## Given text
begin
In recent weeks, the UK currency tested those lows against slowing UK economic growth, decades-high inflation, and the risk of recession. 

Last week, GBP USD extended its losses by notching two fresh lows since March 2020. On Tuesday, the pair lurched into the 1.18 range as the Conservative leadership contest added to uncertainty in an increasingly beleaguered economy. On Thursday, it briefly dipped below 1.18 as another bout of risk aversion prompted haven buying. 

A higher-than-expected US inflation reading raised investor bets on a possible 100 basis points (bps) interest rate hike by the Federal Reserve at its July policy meeting, unnerving markets and supporting the dollar. 

Influential economic data in focus for the pound

Investors will closely watch a flurry of influential data sets from the UK economy this week: 

  • The unemployment rate on Tuesday 
  • The consumer price index on Wednesday 
  • Retail sales, consumer confidence and the services, manufacturing and composite PMIs on Friday.
end
## Things to do
(a) Reproduce the sterling commentary between "Last week, GBP" and "supporting the dollar.", inclusive, substituting "greenback" for "dollar".
(b) Pick up the sterling commentary after its final sentence and write the next paragraph.

## Dataset section
begin
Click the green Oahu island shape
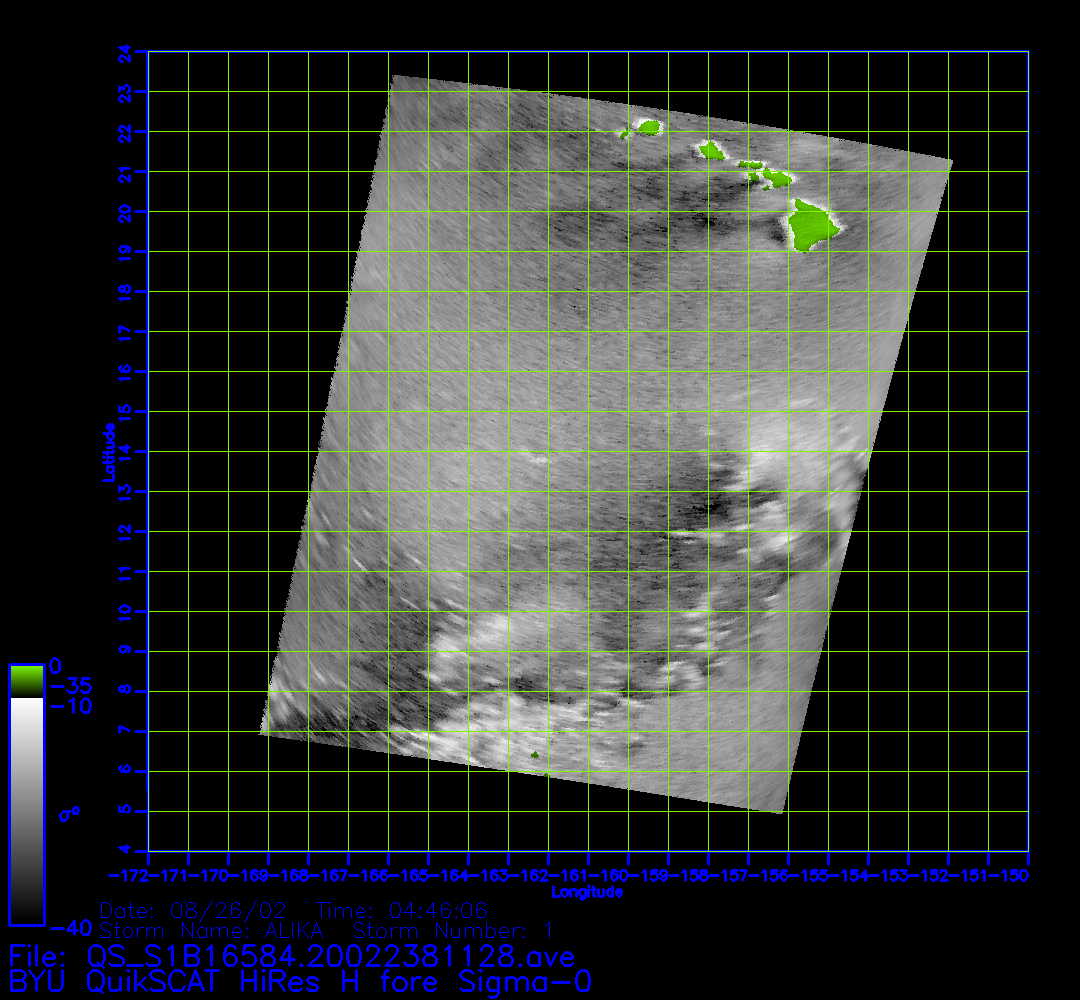The height and width of the screenshot is (1000, 1080). pyautogui.click(x=712, y=150)
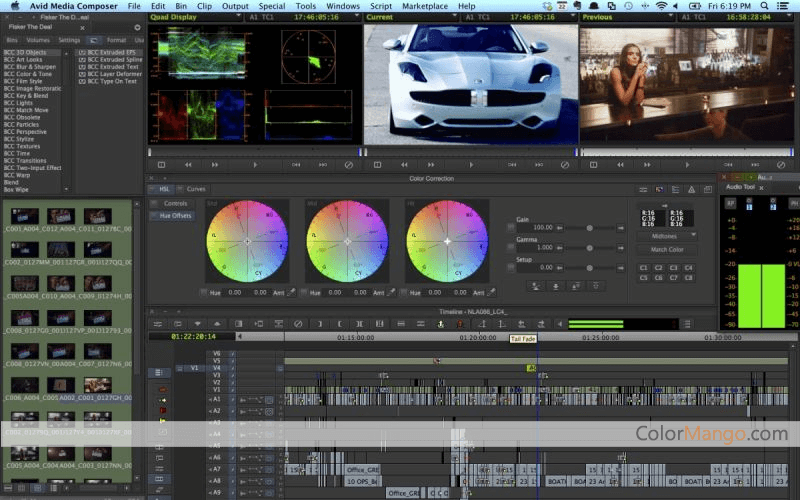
end
## Final results
(a)
Last week, GBP USD extended its losses by notching two fresh lows since March 2020. On Tuesday, the pair lurched into the 1.18 range as the Conservative leadership contest added to uncertainty in an increasingly beleaguered economy. On Thursday, it briefly dipped below 1.18 as another bout of risk aversion prompted haven buying. 

A higher-than-expected US inflation reading raised investor bets on a possible 100 basis points (bps) interest rate hike by the Federal Reserve at its July policy meeting, unnerving markets and supporting the greenback.

(b)
Is the beleaguered UK economy resilient enough to eke out more positive figures following last week’s surprise GDP print for May? 

Britain’s unemployment rate – which rose slightly to 3.8% in the three months to April but continues to hover around multi-decade lows –will likely hold steady in the three months to May. 

The UK composite PMI – spanning services and manufacturing businesses – ticked to 53.7 from a preliminary June reading of 53.1. However, economists forecast a fall to 52.5 this month – potentially providing further evidence that the domestic economy is slowing. 

The most eagerly awaited print of the week is the consumer prices report for June. Headline  

UK inflation accelerated to 9.1% – a 40-year record high. If it continues shifting through the gears, it will increase the odds of a 50 bps rate hike at the Bank of England’s next meeting.  

The consensus is for it to hit 9.3% in June. 

Interest rate expectations in focus for the dollar

A lighter economic calendar on the other side of the pond this week means expectations that the Fed will hike borrowing costs by a supersized 100 bps this month could gain traction. 

However, on Friday, two US central bank officials signalled they would likely stick with a 75 bps interest rate increase at their July 26-27 meeting, though larger increases than anticipated could be warranted later in the year to control inflation.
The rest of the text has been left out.